Documento:
● ● ● ● ●

Giova peraltro rilevare che l’art. 1, comma 41, della legge 8 agosto 1995, n. 335 ha stabilito che “la disciplina del trattamento pensionistico a favore dei superstiti di assicurato e pensionato vigente nell’ambito del regime dell’assicurazione generale obbligatoria è estesa a tutte le forme esclusive o sostitutive di detto regime” e, pertanto, a decorrere dalla data di entrata in vigore della predetta legge le norme in materia vigenti per l’assicurazione generale obbligatoria si applicano anche al settore dei dipendenti pubblici (in tal senso, circolari Inpdap del 30 novembre 1995, n. 62 e del 29 marzo 1996, n. 21 e, recentemente, Corte Cost., 28 marzo 2008, n. 74).


Al di là della specifica previsione contenuta nella previdenza forense, la ratiodella norma, di carattere generale, concernente il diritto alla pensione anche in favore dei figli studenti universitari è da ravvisare, ad avviso del giudice delle leggi, nell’art. 34 della Costituzione, poiché, “se questa norma proclama il diritto allo studio e l’impegno della Repubblica a renderlo effettivo fino al raggiungimento dei gradi più alti, ciò può realizzarsi in modo efficiente ove sia dedicato a tale impegno intellettuale tanto tempo da lasciare ben poco (o addirittura nessuno) spazio all’espletamento di altro lavoro redditizio” (Corte Cost. 10 giugno 1993, n. 274).


In altri termini, si tratta di una tutela in favore di “quei figli che, non possedendo redditi sufficienti a renderli autonomi, neppure sono in grado di procurarseli a motivo della condizione di inabili ovvero (come nel presente caso) della loro dedizione agli studi”.

La Consulta, con la decisione in esame, nel prendere atto della ratio normativa, non condivide tuttavia la scelta del legislatore di riconoscere il diritto a pensione sulla base della sola iscrizione all’università, poiché, “se la ratio del riconoscimento della pensione di reversibilità è, come si è osservato, il perdurare dalla vivenza a carico dei figli maggiorenni infraventiseienni per l’impossibilità di procurarsi un sufficiente reddito proprio attraverso un lavoro retribuito a causa della dedizione del loro tempo disponibile agli studi, sarebbe peraltro logico esigere, da parte del legislatore, non soltanto l’iscrizione alle scuole o all’università, ma anche l’effettività della frequenza ed il profitto nel rendimento.

● ● ● ● ●

Dati estratti:
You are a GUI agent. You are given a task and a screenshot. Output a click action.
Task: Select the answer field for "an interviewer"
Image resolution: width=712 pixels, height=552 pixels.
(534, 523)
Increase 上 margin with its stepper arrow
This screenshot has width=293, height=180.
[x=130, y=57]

● ● ● ● ●

Compiti da svolgere:
1. Elenca tutte le leggi, circolari e sentenze citate nel testo sulla pensione di reversibilità che sono accompagnate da una data, riportando per ciascuna data e numero.
2. Prosegui il testo sulla pensione di reversibilità dei figli studenti a partire dall'ultima frase riportata.

Elenco delle risposte:
1.
- legge 8 agosto 1995, n. 335
- circolare Inpdap del 30 novembre 1995, n. 62
- circolare Inpdap del 29 marzo 1996, n. 21
- Corte Cost., 28 marzo 2008, n. 74
- Corte Cost. 10 giugno 1993, n. 274

2.
Va rilevato infatti che la disposizione costituzionale (art. 34, 3° comma, Cost.) riconosce il diritto di raggiungere i gradi più alti degli studi ai «capaci e meritevoli», la cui valutazione, come si ricava anche dai lavori preparatori della Costituzione, implica un riscontro relativamente al «profitto». Ciò varrebbe ad escludere, fra l’altro, che la tutela finisca per incoraggiare i casi di tante formali iscrizioni seguite da un inadeguato (o nessuno) impegno. Per la scuola media e professionale, la disposizione impugnata richiede che i figli «frequentino», mentre per gli universitari essa si limita a richiedere il requisito della mera «iscrizione»: altre norme, al contrario (ad esempio quella relativa al rinvio del servizio di leva, contenuta nell’art. 19, 3° comma, l. 31 maggio 1975 n. 191) prevedono un agevole sistema di controllo dell’effettiva dedizione, sia pure limitata, agli studi universitari”.

Conclude la Consulta affermando, comunque, che, “tuttavia, non spetta alla Corte costituzionale, bensì al legislatore, adottare soluzioni analoghe a quelle indicate” (in senso conforme, Corte Cost., 28 novembre 1994, n. 406, che ha altresì precisato che “la durata della pensione non va oltre lo stesso periodo legale della facoltà cui gli studenti sono iscritti” e che “la ratio dell’erogazione della pensione e della sua prosecuzione risiede, più che nella giovane età degli orfani, nella concreta impossibilità di procurarsi un reddito proprio a motivo della dedizione del loro tempo agli studi”).


Anche la Presidenza del Consiglio dei Ministri, costituitasi con il patrocinio dell’Avvocatura dello Stato nel giudizio di legittimità costituzionale conclusosi con la pronuncia del 1994 sopra riportata, ha rilevato, in armonia con la Corte, che non ci si può spingere a riconoscere il trattamento di reversibilità a chi risulta semplicemente iscritto all’università sino al compimento del 26° anno di età, senza correttivi connessi ai risultati di merito e di frequenza.


Ciò posto, la giurisprudenza di legittimità ha ritenuto, in proposito, che il significato della disposizione legislativa è quello di assicurare “il diritto alla prestazione oltre il compimento della maggiore età agli studenti che siano iscritti a corsi universitari per la sola durata del corso legale e non oltre i 26 anni. In altri termini, se è vero che non rileva la qualità di studente fino a quando permane il titolo alla prestazione costituito dalla minore età, nel momento stesso in cui tale titolo cessa e subentra l’altro, fondato nella sua qualità di studente universitario, è necessario che non sia stata superata la durata massima del corso di studi indipendentemente dall’epoca di inizio degli studi stessi” (Cass., Sez. Lavoro, 1° luglio 1999, n. 6716).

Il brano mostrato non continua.